Treatment of spinal cord tumors

Tumors associated with the spinal cord can have devastating effects on patient function and quality of life. Most of these tumors are from metastatic disease, usually to the epidural space. Less frequently, the tumors are intrinsic to the spinal cord itself (ie, primary tumor). Regardless of the etiology, spinal cord tumors often present first with progressive local or radicular pain, or both. Other symptoms include weakness, sensory changes, or sphincter dysfunction. The timeliness of diagnosis of spinal cord tumors and promptness of treatment are important, as they directly affect outcome. Dexamethasone, a corticosteroid, is used as a temporizing measure to improve or stabilize neurologic function until definitive treatment.

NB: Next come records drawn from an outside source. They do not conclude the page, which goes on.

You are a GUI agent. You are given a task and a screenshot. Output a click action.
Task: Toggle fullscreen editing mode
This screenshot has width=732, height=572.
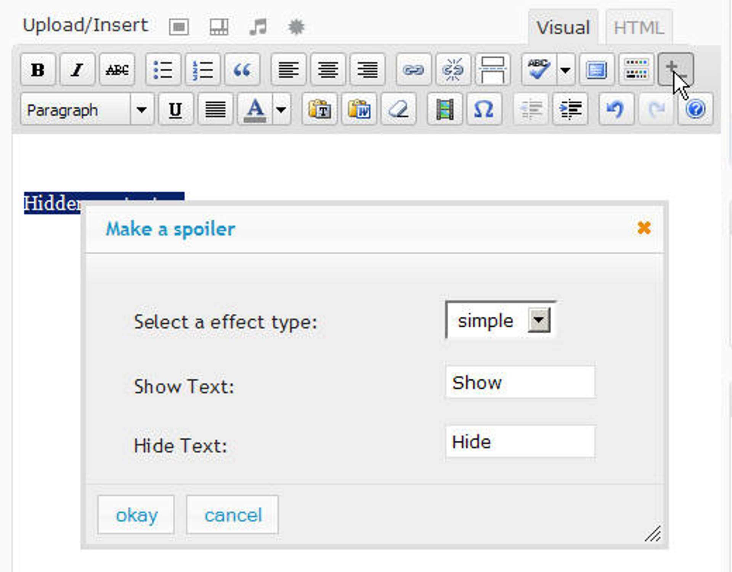(596, 70)
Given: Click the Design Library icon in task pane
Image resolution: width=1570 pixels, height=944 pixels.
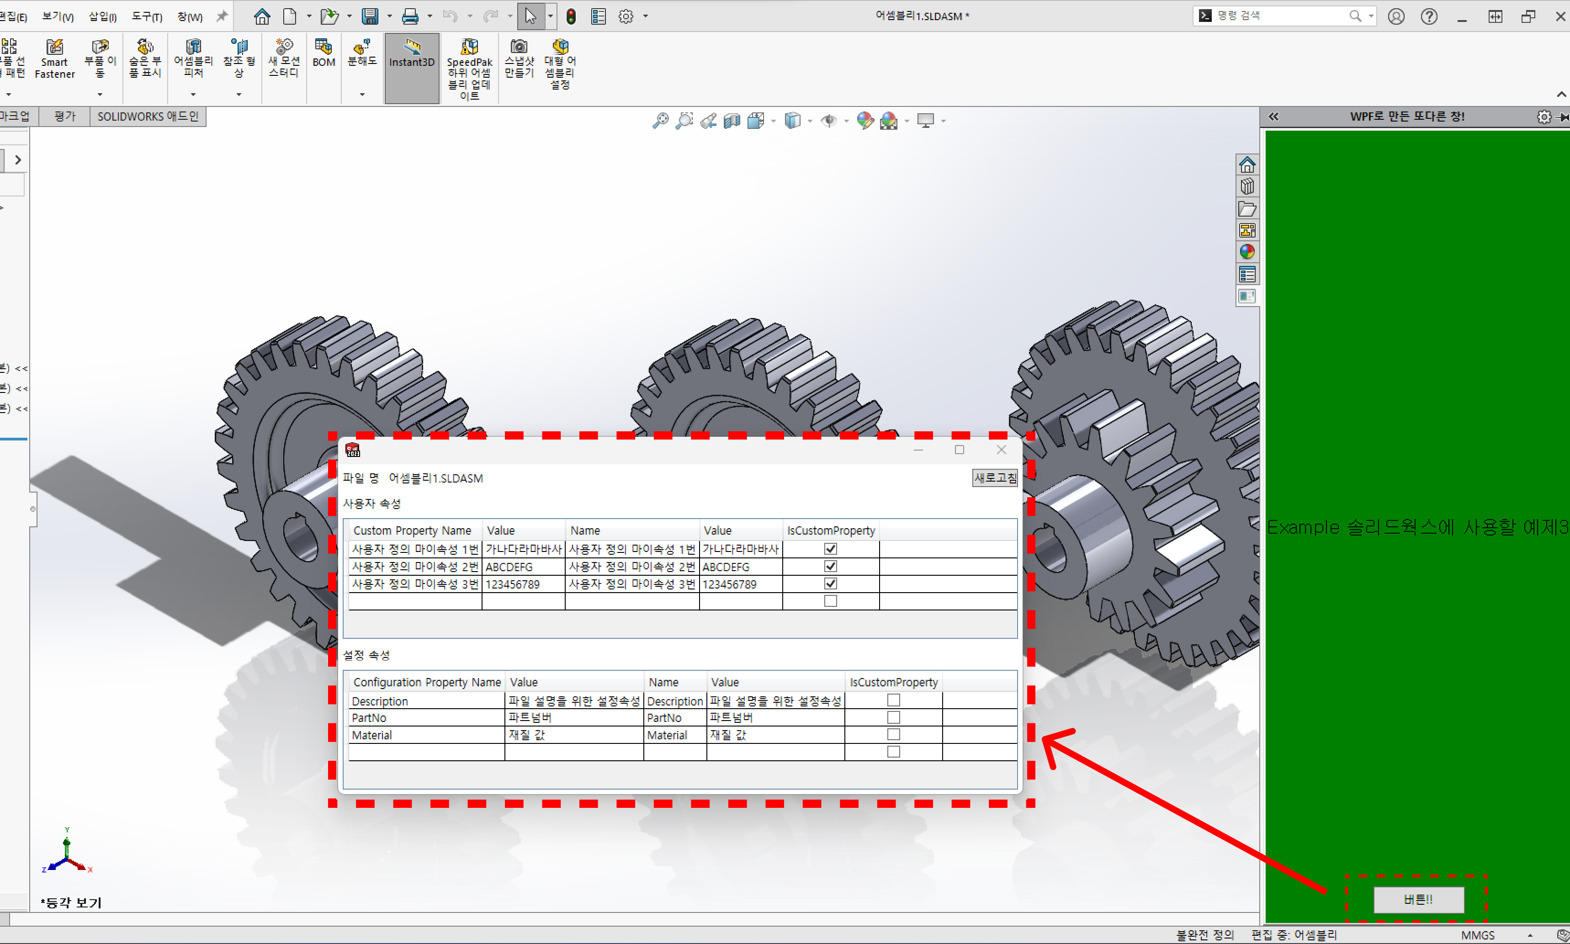Looking at the screenshot, I should (1247, 186).
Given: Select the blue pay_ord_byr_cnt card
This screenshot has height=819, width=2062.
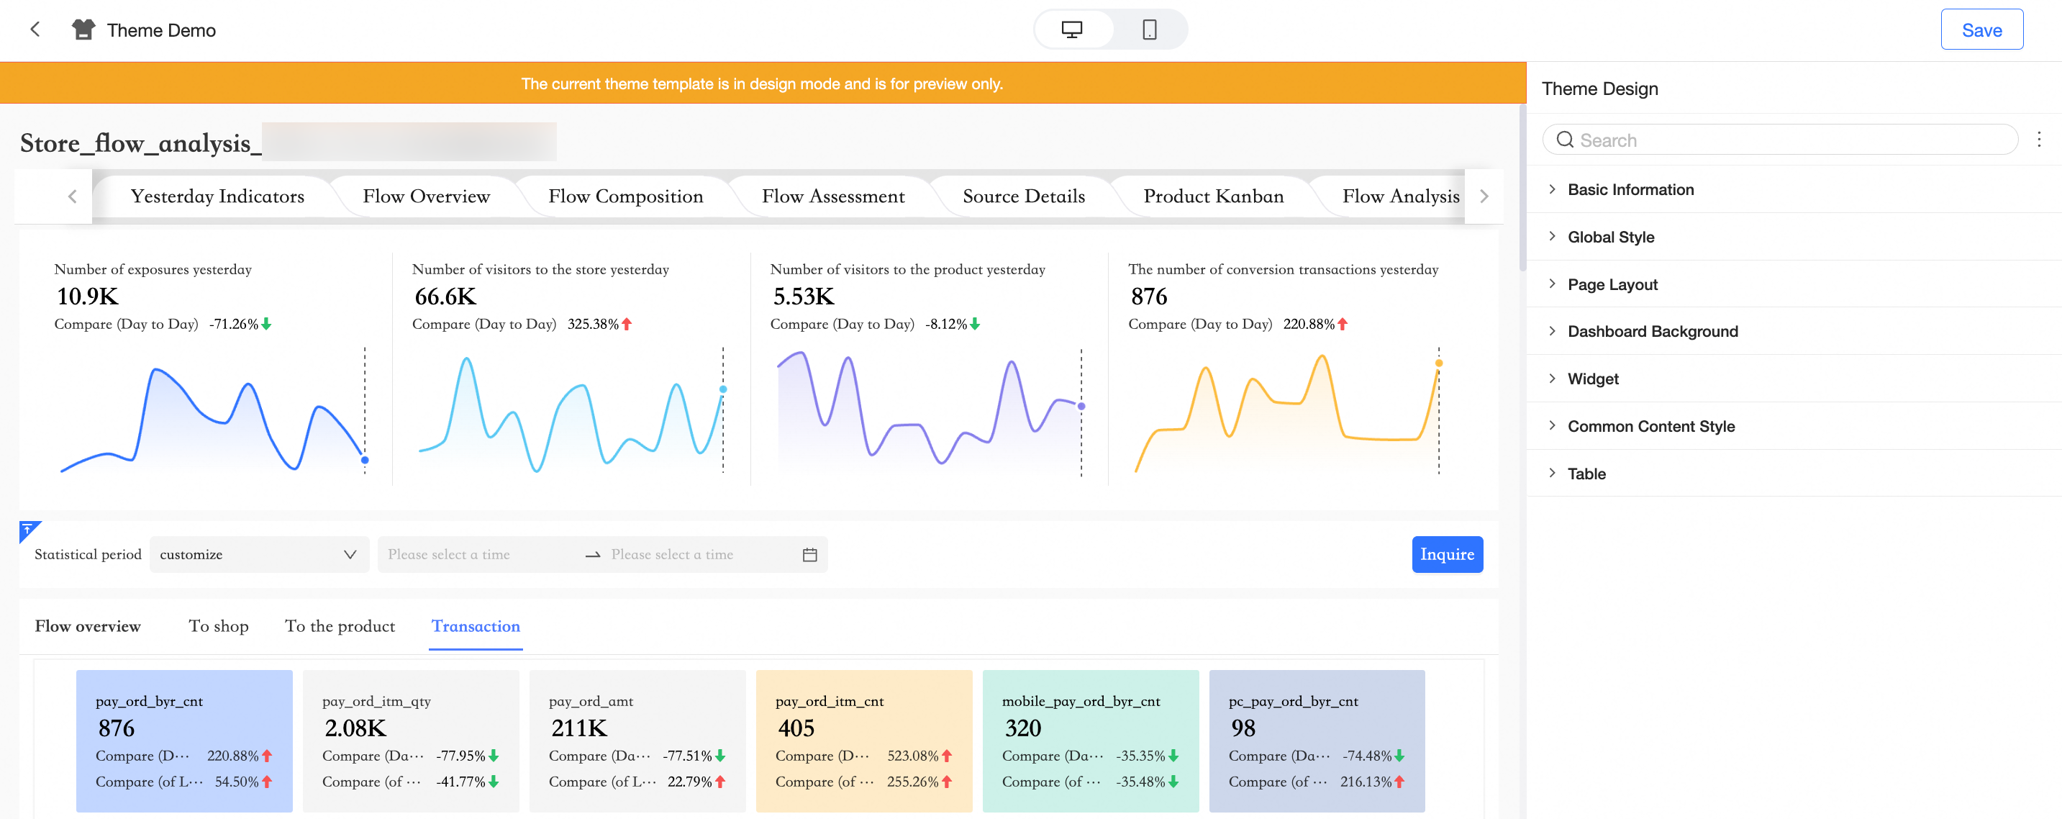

For nonambulatory patients with epidural metastatic tumors, surgery followed by radiation therapy maximizes neurologic function and modestly lengthens survival. However, palliative radiotherapy alone is recommended for those with neurologic deficits lasting longer than 48 hours, survival prognosis less than 3 months, inability to tolerate surgery, multiple areas of compression, or radiosensitive tumors. An ambulatory patient with a stable spine should be considered for radiation treatment only. The role of chemotherapy for epidural metastatic tumors is not well established. For intramedullary metastases, the role of surgery and chemo therapy remains controversial and radiation is the mainstay. For low-grade or benign primary spinal cord tumors, resective surgery is of benefit and can be curative. For high-grade tumors, the benefit of resection is less clear, and radiotherapy and/or chemotherapy may be helpful. The use of chemotherapy for primary spinal cord tumors has rarely been assessed. Agents reported in the literature for treatment of spinal cord gliomas include temozolomide, irinotecan, cisplatin, and carboplatin. A multidisciplinary approach is often required to maximize the therapeutic and functional outcome of patients with metastatic and primary spinal cord tumors.